ECB President Christine Lagarde on Friday made one of her most direct cases yet against euro-denominated stablecoins, arguing the risks to financial stability and monetary-policy transmission outweigh any benefit to the euro's global standing.
Speaking at the Banco de Espana LatAm Economic Forum in Spain, Lagarde pushed back against the view that Europe needs its own stablecoin ecosystem, a position Bundesbank President Joachim Nagel publicly backed in February.
"The case for promoting euro-denominated stablecoins is far weaker than it appears," she said.
The core of her argument was a separation between what she called the monetary function of stablecoins — extending reserve-currency reach — and their technological function, which she said can be served through public infrastructure anchored in central bank money.
Europe's task, she argued, is not simply to "replicate instruments developed elsewhere."
The specific trade-offs she cited include bank runs and de-pegging events of the kind that rippled through markets during the 2023 SVB-Circle episode, deposit substitution that narrows the bank lending channel in Europe's bank-dependent financial system, and broader fragmentation risk.
She also referenced an ECB working paper from March that warned widespread stablecoin adoption would pose major risks to euro-area banks and the institution's monetary sovereignty, particularly when linked to foreign currencies.
Lagarde pointed instead to the ECB's own tokenized wholesale settlement projects — Pontes and Appia — as the appropriate infrastructure for Europe's digital finance ambitions, alongside deeper capital markets integration through the savings and investments union.
Familiar rhetoric
The speech extends a consistent pattern from the President of the European Central Bank.
Back in September 2025, Lagarde urged stricter oversight of non-EU stablecoin issuers at a conference, calling for tighter MiCAR enforcement to prevent foreign issuers from exposing EU reserves to runs.

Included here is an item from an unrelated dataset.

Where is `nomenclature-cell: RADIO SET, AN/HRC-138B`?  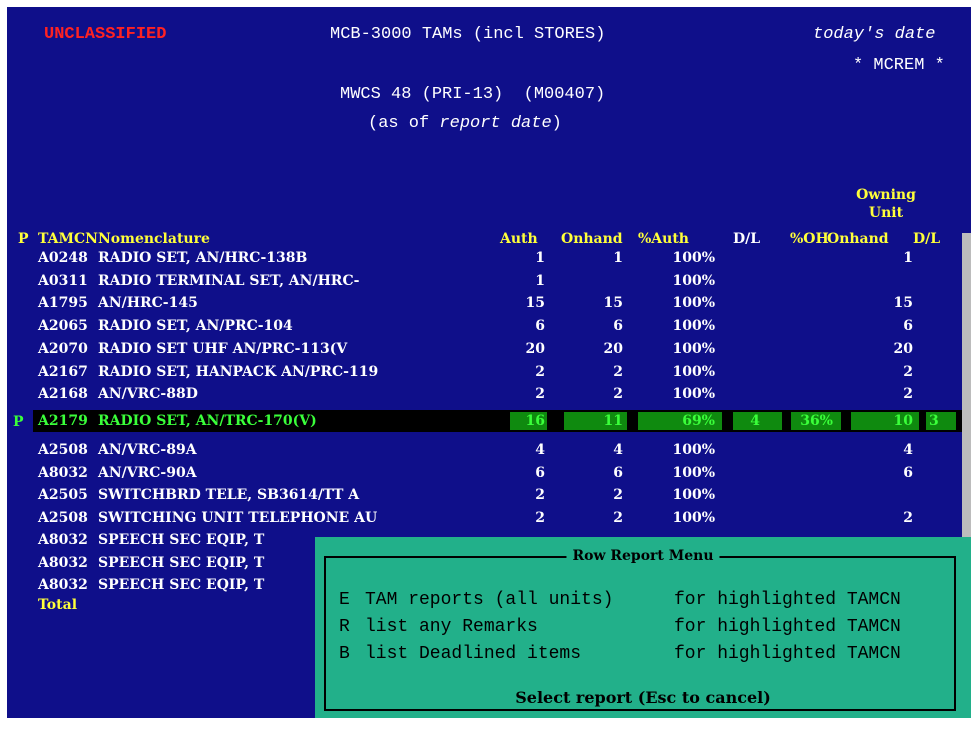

Her warnings on stablecoins also stretch back to at least 2023, when she argued they posed greater privacy risks than a digital euro, The Block reported.
Friday's speech sharpened that long-running skepticism into a direct challenge to the euro stablecoin case specifically.
The escalation in Lagarde’s rhetoric is notable given the growing momentum among European banks and payment firms toward rolling out their own products under MiCAR.
A consortium of 12 major European lenders is already moving to compete in that space. Operating under a Netherlands-based joint venture called Qivalis, the group is targeting a commercial launch of a MiCA-regulated, euro-denominated stablecoin in the second half of 2026.
The debate plays out against a lopsided market.
USD-backed stablecoins account for the overwhelming majority of total stablecoin supply, while non-dollar-denominated tokens represent a fraction of the market, according to The Block's data dashboard.